Hello and welcome to Al Jazeera’s continuing coverage of the US elections. This is Joseph Stepansky.
Here are the latest updates:
Tuesday, September 29:
17:10 ET – Biden arrives at debate site in Cleveland for walk-through
Democratic presidential nominee Joe Biden arrived at the Cleveland airport and gave a quick wave to the press before getting into a black Chevrolet Suburban to travel to the debate site.
Biden was accompanied by an entourage of political and policy advisers including Jake Sullivan, Ron Klain, Mike Donilon and his sister Valerie Biden, according to a pool report.
Biden did a quick walk-through of the debate stage inside the Samson Pavilion at Case Western Reserve University in preparation for his first encounter with Trump.

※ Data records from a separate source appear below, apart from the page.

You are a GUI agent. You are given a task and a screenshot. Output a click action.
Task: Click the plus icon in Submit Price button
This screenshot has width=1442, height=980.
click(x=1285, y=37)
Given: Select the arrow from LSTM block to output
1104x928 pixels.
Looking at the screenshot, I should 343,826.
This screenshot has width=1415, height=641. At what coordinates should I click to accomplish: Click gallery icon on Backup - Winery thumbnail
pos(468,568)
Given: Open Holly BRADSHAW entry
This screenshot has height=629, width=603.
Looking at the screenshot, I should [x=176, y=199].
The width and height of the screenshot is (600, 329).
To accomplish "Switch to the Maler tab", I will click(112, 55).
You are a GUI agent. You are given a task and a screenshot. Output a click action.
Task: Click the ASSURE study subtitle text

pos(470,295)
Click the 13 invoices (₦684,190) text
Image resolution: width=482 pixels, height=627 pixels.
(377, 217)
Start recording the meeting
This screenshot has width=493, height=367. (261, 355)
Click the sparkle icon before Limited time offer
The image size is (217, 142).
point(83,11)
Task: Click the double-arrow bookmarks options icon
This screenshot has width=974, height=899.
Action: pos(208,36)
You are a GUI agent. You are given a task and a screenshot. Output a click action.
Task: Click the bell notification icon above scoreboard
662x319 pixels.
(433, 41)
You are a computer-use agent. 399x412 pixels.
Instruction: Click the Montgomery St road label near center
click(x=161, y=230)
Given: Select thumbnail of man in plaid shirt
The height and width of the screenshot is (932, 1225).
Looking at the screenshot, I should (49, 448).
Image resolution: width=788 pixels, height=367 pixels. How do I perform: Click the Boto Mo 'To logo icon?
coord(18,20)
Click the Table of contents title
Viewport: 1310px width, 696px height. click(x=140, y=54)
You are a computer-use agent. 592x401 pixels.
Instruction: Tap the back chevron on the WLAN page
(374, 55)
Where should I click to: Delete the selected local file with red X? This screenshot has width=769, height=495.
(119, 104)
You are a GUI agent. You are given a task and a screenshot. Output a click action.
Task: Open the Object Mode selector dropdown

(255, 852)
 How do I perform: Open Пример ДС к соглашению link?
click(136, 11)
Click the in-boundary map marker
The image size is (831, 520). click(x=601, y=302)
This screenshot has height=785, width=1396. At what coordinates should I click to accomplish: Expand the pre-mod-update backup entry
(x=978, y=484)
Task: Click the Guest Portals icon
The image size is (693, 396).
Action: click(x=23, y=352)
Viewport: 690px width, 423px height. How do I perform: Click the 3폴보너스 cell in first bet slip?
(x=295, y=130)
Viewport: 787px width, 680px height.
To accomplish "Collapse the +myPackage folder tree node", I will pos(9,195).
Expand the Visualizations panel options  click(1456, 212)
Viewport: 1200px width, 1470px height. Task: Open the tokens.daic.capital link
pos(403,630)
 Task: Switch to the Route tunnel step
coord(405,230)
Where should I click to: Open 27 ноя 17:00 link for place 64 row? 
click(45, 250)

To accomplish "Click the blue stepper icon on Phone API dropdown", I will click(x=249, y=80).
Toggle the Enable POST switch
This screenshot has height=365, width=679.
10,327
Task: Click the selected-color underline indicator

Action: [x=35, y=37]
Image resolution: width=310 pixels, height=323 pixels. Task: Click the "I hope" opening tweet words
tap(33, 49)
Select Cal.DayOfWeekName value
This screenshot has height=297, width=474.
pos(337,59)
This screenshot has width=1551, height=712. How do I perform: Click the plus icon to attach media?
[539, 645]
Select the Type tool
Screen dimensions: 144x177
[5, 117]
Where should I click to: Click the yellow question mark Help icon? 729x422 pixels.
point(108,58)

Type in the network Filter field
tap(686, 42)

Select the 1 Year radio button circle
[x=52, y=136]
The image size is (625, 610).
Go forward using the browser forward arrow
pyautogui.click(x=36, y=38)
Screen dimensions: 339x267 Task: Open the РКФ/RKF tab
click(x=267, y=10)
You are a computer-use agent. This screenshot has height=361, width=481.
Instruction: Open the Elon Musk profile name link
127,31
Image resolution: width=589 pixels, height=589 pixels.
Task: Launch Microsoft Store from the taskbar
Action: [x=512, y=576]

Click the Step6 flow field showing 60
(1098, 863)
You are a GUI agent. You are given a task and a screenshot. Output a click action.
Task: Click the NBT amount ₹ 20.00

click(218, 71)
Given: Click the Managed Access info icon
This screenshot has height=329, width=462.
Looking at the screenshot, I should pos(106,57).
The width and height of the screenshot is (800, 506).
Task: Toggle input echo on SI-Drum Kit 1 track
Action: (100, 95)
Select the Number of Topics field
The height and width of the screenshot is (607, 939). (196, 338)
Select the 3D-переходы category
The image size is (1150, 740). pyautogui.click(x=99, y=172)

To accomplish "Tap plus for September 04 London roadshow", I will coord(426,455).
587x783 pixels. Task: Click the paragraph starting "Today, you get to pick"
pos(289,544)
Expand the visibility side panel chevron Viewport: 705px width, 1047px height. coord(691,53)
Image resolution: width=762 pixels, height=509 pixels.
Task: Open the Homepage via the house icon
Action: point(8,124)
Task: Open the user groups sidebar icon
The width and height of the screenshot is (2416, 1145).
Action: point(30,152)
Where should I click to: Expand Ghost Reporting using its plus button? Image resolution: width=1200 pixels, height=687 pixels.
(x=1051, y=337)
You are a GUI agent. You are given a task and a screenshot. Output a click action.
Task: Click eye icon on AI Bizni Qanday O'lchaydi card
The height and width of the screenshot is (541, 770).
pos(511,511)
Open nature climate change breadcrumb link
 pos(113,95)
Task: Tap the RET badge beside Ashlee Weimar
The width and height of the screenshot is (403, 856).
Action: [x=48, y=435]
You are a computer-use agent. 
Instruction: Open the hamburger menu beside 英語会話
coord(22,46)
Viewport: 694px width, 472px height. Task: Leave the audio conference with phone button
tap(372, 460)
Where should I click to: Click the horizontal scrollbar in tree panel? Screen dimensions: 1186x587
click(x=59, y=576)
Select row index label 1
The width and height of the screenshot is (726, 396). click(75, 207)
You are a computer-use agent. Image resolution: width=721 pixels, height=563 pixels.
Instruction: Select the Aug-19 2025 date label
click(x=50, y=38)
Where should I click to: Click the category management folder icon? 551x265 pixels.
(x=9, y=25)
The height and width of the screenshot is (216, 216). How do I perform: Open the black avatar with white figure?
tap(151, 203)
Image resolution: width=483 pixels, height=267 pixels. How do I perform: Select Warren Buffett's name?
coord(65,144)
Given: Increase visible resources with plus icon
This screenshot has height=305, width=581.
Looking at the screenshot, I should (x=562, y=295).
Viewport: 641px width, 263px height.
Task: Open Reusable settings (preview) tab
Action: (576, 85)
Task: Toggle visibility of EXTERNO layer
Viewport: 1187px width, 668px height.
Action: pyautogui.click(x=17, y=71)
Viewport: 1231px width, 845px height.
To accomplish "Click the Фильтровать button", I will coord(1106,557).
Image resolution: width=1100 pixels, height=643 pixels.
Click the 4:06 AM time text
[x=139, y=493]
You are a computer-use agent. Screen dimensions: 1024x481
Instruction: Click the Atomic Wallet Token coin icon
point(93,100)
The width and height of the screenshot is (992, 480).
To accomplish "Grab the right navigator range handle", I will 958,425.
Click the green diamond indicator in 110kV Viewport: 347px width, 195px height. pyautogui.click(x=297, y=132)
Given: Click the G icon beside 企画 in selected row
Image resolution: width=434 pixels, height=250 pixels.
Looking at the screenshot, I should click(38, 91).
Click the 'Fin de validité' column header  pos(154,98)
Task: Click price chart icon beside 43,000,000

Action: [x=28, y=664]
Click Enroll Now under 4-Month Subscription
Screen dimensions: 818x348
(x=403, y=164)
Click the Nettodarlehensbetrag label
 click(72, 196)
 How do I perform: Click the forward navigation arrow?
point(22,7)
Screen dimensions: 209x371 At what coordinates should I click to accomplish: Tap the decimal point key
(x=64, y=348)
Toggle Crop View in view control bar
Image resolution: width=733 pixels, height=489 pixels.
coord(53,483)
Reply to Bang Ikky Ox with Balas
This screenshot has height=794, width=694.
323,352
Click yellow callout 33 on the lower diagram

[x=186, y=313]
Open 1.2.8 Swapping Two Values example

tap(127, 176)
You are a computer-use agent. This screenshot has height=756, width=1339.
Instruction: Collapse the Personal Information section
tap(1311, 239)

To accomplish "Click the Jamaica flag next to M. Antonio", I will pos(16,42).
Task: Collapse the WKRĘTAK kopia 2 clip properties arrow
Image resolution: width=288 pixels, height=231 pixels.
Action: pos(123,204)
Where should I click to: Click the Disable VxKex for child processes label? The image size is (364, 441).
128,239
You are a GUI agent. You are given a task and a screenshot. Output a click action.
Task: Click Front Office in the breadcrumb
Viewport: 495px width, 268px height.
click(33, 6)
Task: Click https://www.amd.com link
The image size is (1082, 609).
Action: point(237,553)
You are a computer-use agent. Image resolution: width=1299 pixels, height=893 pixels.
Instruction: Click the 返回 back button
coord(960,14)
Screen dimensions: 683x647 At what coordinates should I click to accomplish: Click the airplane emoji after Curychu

16:30 ET – Poll shows Trump, Biden in dead heat in Georgia
A new Quinnipiac poll shows Biden with 50 percent of likely voter support in Georgia and Trump with 47 percent support.
Trump won Georgia, long considered a Republican bastion, by 5 percentage points in 2016. The new poll comes following several others that indicate a tight race in the state.
In Georgia’s Senate race, the poll also showed Republican incumbent Senator David Perdue nearly tied with Democrat Jon Ossoff, with 49 percent of likely voters supporting Ossoff and 48 percent supporting Perdue.
The race is one of a handful Democrats hope to win to take control of the chamber.
16:00 ET – Trump arrives in Cleveland for first debate with Biden
President Donald Trump arrived in Cleveland on Tuesday ahead of the first of three election debates with challenger Joe Biden.
“He’s ready to go,” a senior campaign official told reporters on Air Force One.
The official said Trump was bringing former New York mayor Rudy Giuliani — now a controversial lawyer for the president – and mixed martial arts fighter Colby Covington as guests.

15:30 ET – Late Justice Ginsburg buried in private ceremony
The late Supreme Court Justice Ruth Bader Ginsburg was buried Tuesday morning in a private ceremony at Arlington National Cemetery near Washington, officials said.
The death of Ginsburg, a progressive icon affectionately known by her initials RBG, has triggered a partisan battle to fill her vacancy just weeks before the presidential election.
Ginsburg, who died on September 18 at the age of 87, “was laid to rest this morning in a private family ceremony,” the Arlington National Cemetery said. She was honored Friday at the US Capitol, where she made history becoming the first woman and first Jewish person to lie in state there.
15:00 ET – Woman Trump pardoned spotted heading to debate
Alice Johnson, a non-violent drug offender who Trump pardoned earlier this year, has been spotted boarding Air Force One as it heads to the debate.
Johnson, who served 21 years in prison for her first time drug offense, was featured at the Republican National Convention, where she praised a criminal justice reform bill signed by the president.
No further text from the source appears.